63 views 6 min

0

Komentarzy

Wakacyjne wspomnienia – czym lepiej się nie dzielić?

- Sierpień 15, 2021

Półmetek wakacji za nami. Jedni robią przegląd zdjęć z wyjazdów,
inni dopiero szykują się do urlopu. To dobry moment, żeby zastanowić
się nad tym, co publikujemy w sieci i jakie mogą być tego konsekwencje.

Tegoroczne wakacje są wyczekane, jak żadne inne. Nic dziwnego, że chcemy
pochwalić się zdjęciami i filmikami z pięknych miejsc – w końcu tyle czasu na
to czekaliśmy! Świetne ujęcie, piękne widoki – publikujemy je w sieci, sprawdzamy,
ile zbierają reakcji i komentarzy. Później o nich zapominamy, ale… Materiał zaczyna
żyć swoim, internetowym życiem. Przestaje należeć tylko do nas.

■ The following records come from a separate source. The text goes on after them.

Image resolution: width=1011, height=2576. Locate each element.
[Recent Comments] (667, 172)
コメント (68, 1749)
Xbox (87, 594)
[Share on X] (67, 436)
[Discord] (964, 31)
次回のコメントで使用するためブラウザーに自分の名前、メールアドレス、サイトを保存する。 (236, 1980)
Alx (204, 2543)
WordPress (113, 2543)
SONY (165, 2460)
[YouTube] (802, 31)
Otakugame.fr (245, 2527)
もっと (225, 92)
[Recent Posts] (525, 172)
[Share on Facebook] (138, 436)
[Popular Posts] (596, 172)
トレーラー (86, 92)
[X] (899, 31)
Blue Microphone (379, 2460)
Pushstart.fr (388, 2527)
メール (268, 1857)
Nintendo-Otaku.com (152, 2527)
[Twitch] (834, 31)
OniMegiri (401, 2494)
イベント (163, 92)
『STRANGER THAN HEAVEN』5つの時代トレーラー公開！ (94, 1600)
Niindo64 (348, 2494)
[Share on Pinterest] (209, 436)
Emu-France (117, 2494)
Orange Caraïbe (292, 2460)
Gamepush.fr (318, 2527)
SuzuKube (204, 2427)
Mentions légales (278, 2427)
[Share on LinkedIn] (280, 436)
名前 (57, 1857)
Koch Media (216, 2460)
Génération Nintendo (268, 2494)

Wrażliwe zdjęcia – czyli jakie?

– W internecie nic nie ginie – niby wszyscy o tym wiemy, ale myślimy,
że nas to nie dotyczy. Błahe z pozoru zdjęcie z naszym dzieckiem w serwisie
społecznościowym może jednak wiązać się z poważnymi konsekwencjami. Jakimi?
Materiał może trafić w niepowołane ręce i co gorsza trafić na pedofilskie
strony – wyjaśnia Anna Borkowska, ekspertka z NASK, jedna z autorek poradnika
dla rodziców „Sharenting i wizerunek dziecka w sieci”.

Czy wiecie, że aż 40% polskich rodziców dzieli się w internecie zdjęciami i filmami,
na których są ich dzieci? Rocznie, statystyczny rodzic, wrzuca do sieci średnio
72 zdjęcia i 24 filmy ze swoimi pociechami (źródło: Bierca M., Wysocka-Świtała
A., (2019). „Sharenting po polsku, czyli ile dzieci wpadło do sieci?”).

Część z tych zdjęć może zainteresować przestępców. I niekoniecznie muszą to
być zdjęcia przestawiające nagie lub skąpo ubrane dzieci.

– Pedofile wykorzystują zdjęcia lub stopklatki z filmów, które dla większości
osób nie są w żaden sposób wrażliwe. Jednak opatrzone na przykład seksualizującymi
komentarzami czy odpowiednio otagowane mogą nabrać znaczenia, jakiego byśmy
nie chcieli. Dlatego warto zastanowić się kilka razy, czy rzeczywiście musimy dodać
to akurat zdjęcie – dodaje Anna Borkowska.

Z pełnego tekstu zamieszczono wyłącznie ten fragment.